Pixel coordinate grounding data
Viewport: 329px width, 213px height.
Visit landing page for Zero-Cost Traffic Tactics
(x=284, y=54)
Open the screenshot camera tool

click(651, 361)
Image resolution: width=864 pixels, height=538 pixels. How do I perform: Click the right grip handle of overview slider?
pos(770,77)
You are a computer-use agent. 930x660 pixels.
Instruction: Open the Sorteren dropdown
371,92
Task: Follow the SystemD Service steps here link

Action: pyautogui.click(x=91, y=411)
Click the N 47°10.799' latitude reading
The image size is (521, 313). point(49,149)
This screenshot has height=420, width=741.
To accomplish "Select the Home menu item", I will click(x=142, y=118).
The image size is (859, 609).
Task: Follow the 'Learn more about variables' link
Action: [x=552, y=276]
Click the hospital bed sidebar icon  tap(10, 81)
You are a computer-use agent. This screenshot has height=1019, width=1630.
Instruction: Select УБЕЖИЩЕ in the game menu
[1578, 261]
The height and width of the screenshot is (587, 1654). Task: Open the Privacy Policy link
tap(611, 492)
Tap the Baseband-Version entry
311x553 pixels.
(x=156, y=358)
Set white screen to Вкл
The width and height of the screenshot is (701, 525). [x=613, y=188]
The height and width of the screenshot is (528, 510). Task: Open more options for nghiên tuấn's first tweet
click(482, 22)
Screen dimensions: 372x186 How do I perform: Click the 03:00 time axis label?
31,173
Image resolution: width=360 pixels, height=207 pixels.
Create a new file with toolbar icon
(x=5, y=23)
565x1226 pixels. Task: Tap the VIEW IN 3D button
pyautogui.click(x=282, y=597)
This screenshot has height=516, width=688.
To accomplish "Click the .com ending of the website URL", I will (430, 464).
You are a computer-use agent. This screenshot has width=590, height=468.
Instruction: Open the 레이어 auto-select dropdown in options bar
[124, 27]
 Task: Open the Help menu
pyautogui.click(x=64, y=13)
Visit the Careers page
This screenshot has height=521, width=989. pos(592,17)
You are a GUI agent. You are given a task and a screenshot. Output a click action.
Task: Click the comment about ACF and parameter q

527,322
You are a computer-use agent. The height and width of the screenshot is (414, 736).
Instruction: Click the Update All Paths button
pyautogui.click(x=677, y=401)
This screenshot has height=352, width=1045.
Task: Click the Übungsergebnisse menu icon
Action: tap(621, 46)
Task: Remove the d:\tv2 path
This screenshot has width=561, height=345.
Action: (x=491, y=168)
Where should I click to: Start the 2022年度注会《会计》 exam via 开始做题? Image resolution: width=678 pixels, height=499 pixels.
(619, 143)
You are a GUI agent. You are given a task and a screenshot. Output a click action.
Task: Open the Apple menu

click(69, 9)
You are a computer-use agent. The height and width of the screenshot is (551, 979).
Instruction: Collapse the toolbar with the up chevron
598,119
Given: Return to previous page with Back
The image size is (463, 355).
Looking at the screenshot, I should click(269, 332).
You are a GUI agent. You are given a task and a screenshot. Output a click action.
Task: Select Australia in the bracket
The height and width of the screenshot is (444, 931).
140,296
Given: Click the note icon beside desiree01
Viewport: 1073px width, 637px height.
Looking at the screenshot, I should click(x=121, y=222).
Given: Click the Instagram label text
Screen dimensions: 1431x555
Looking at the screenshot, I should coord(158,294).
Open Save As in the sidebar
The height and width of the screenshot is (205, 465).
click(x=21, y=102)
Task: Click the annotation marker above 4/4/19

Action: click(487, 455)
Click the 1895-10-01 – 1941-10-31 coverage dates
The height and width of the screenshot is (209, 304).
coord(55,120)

What is required: Every line that contains "computer" should be copied out of the data.

Solution to the problem:
You are a computer-use agent. 930x660 pixels.
You are a computer-use agent. This screenshot has height=1019, width=1630.
You are a computer-use agent. This screenshot has width=590, height=468.
You are a computer-use agent. The height and width of the screenshot is (414, 736).
You are a computer-use agent. The height and width of the screenshot is (551, 979).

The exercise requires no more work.